N.M. Stat. Ann. § 41–4–8(A) (West 2013) (emphasis added).
[¶ 21] The New Mexico Supreme Court originally interpreted this provision to apply to systems intended to drain water from rainfall or snowmelt. In City of Albuquerque v. Redding, 93 N.M. 757, 605 P.2d 1156 (1980), a bicyclist was injured when her front tire slipped through a drain grate, throwing her off her bike. The New Mexico Act also specifically granted governmental entities immunity for “a defect in plan or design of any bridge, culvert, highway, roadway, street, alley, sidewalk, or parking area....” N.M. Stat. Ann. 41–4–11(B). The City of Albuquerque argued that it was immune from suit based on that section, as the City of Lander does based on § 1–39–120.
[¶ 22] The New Mexico Supreme Court held that the section waiving immunity for the public service of collecting or disposing of liquid waste was more specific than the general statute relating to defects in the plan or design of streets, and that it therefore applied. Redding, 605 P.2d at 1158. It also held that the grate through which water drained into the storm sewer system was part of a system for the collection or disposal of runoff water, which it evidently considered to be “liquid waste,” although it arrived at its conclusion without detailed analysis. Id.
[¶ 23] The New Mexico Court of Appeals reluctantly followed this binding precedent in allowing a property damage claim based on overflow from an arroyo owned by the city because it was part of a storm drainage system. Espander v. City of Albuquerque, 115 N.M. 241, 849 P.2d 384, 389 (N.M.Ct.App.1993). It expressed serious reservations as to whether runoff could be considered “waste” given the definition of that term in other statutes, but felt bound by Redding to conclude that it was. Id. at 387–89.
[¶ 24] The New Mexico Supreme Court revisited the issue of whether runoff water is “liquid waste” under its Tort Claims Act in Bybee v. City of Albuquerque, 120 N.M. 17, 896 P.2d 1164, 1165 (1995). The appellant attempted to cross a concrete ditch operated by a subdivision of the City of Albuquerque, slipped on algae, and shattered his ankle. He claimed an exception to the general immunity of the Tort Claims Act based on the New Mexico statute quoted above and the Redding case.

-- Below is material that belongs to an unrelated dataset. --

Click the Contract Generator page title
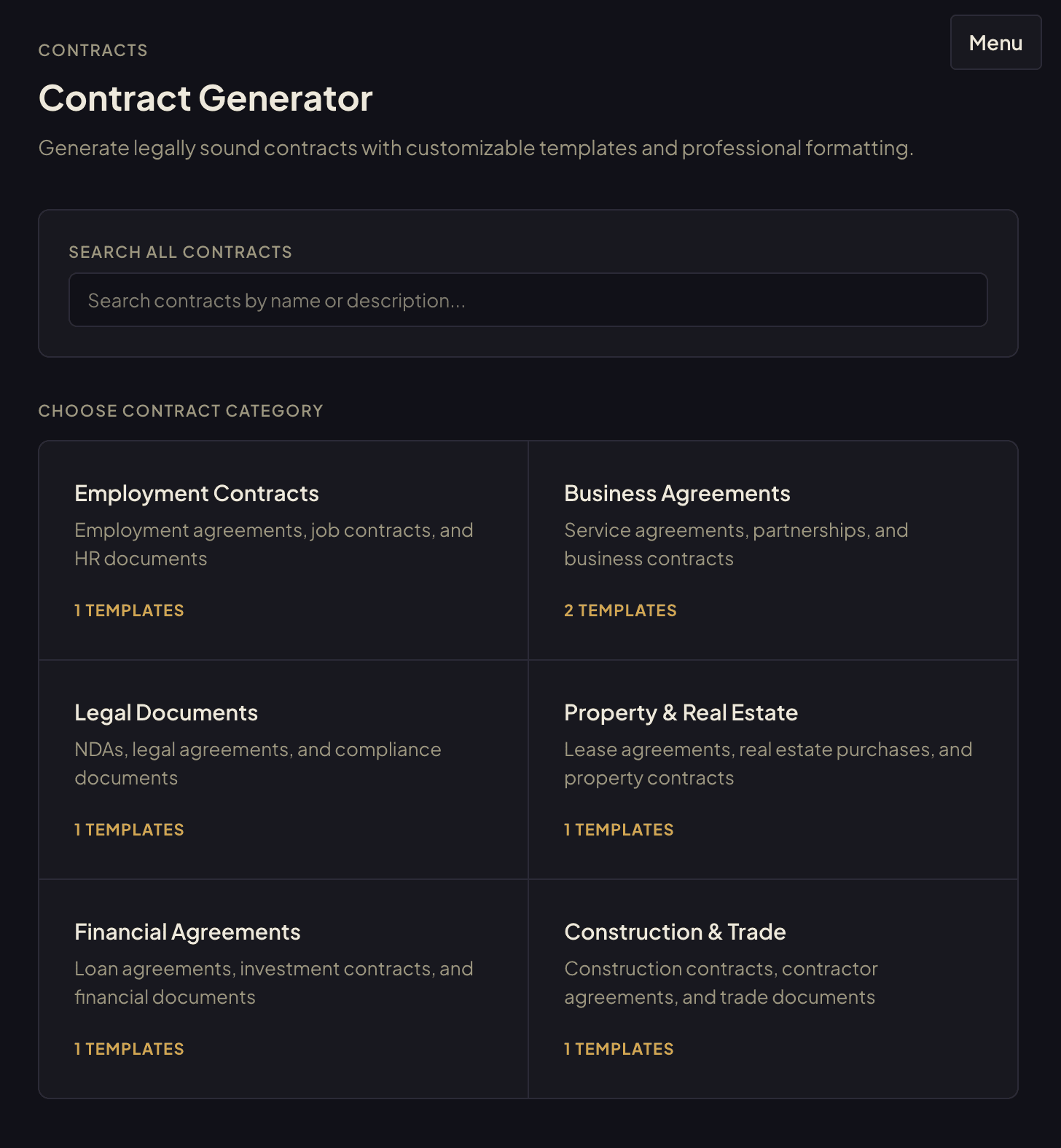This screenshot has width=1061, height=1148. coord(205,98)
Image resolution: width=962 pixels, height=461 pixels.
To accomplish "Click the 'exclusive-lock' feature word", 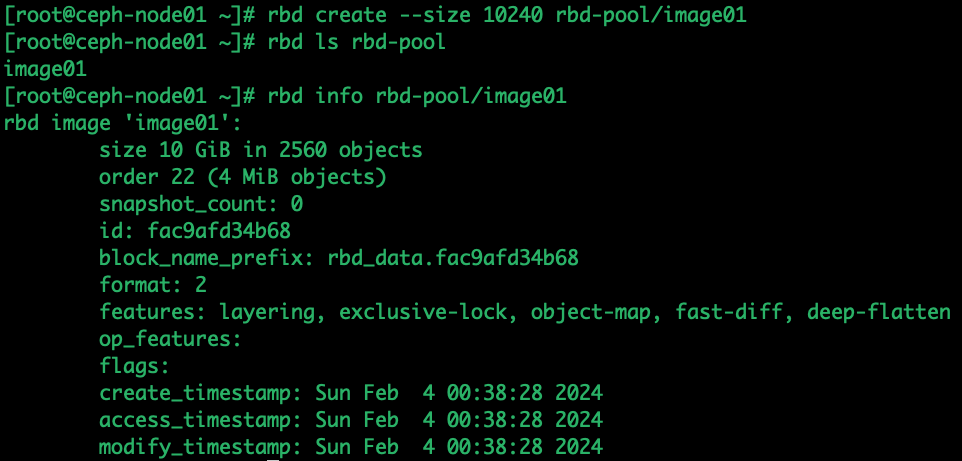I will [x=423, y=312].
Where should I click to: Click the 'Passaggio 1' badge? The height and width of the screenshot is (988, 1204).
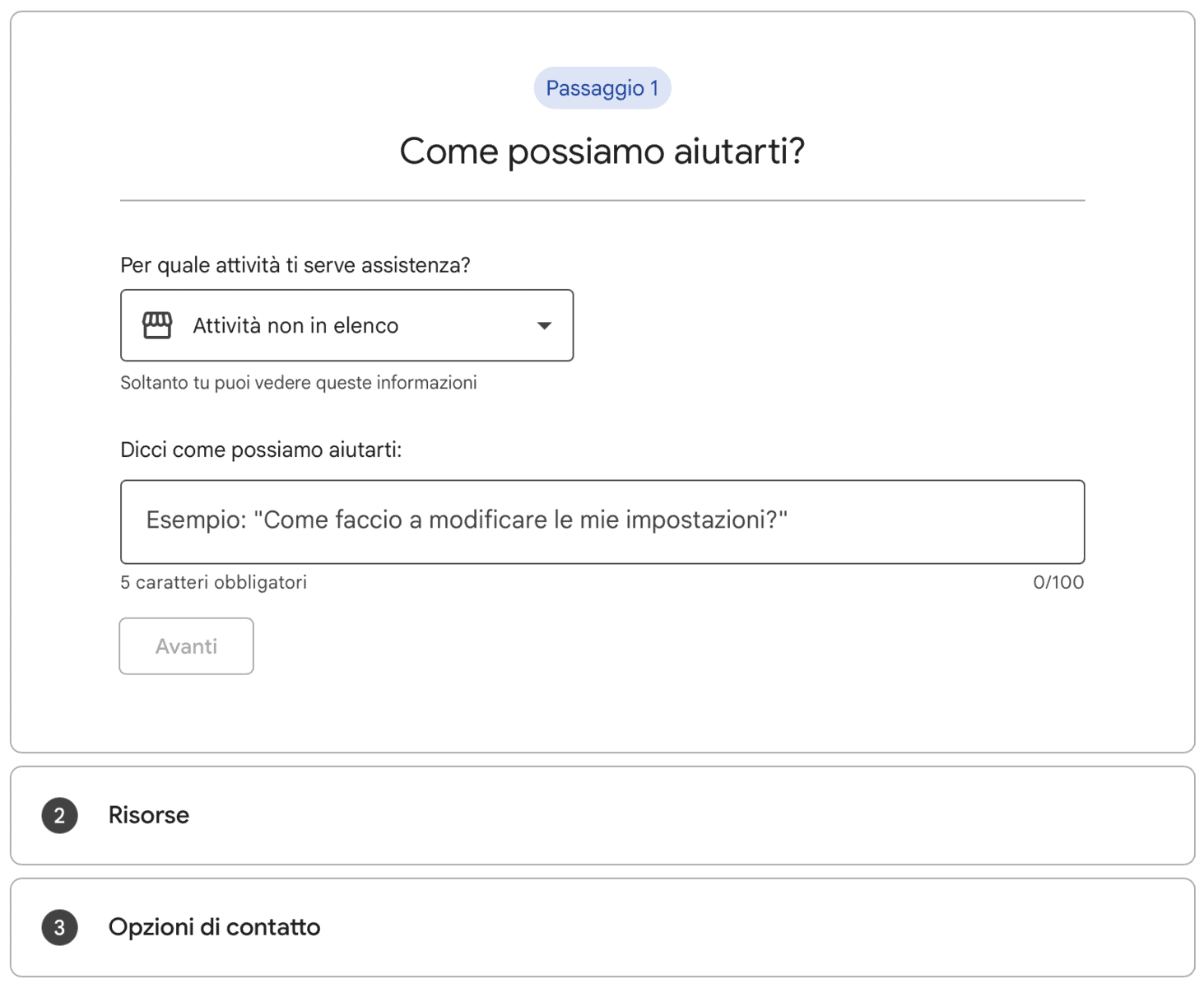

[¶ 25] The court overruled Redding and Espander, describing its holding in Redding as “disingenuous” because it ignored the distinction between Albuquerque's sewage and surface water drainage systems. Bybee, 896 P.2d at 1166. It quoted New Mexico statutes defining the term “waste” as “sewage, industrial wastes or any other liquid, gaseous or solid substance which may pollute any waters of the state.” Id. It noted that by statute “sewer systems” were a combination of means to conduct wastes to an ultimate point for treatment or disposal by means to assure they did not contaminate the state's water supplies. Id. at 1166–67.
[¶ 26] Storm runoff, on the other hand, drained through a series of diversion devices into the Rio Grande River. It was not treated and was used to replenish the state's water reserves. Id. at 1167. Although storm runoff picks up silt and debris from the streets, it could not be called liquid waste on that account—New Mexico's Water Quality Control Commission would not under its statutory mandate allow something that could be considered “waste” to drain untreated into a major river system. Id.
[¶ 27] The court noted that it might seem contradictory for the legislature to waive immunity for operation of a sewer system but to not waive it for a storm water runoff diversion system. It found the distinction rational because water is of constitutional significance in New Mexico, because the legislature may have wanted to encourage the construction of diversion channels, and because of the potentially unlimited risk of property damage and injury or death which can result from flash flooding. Id.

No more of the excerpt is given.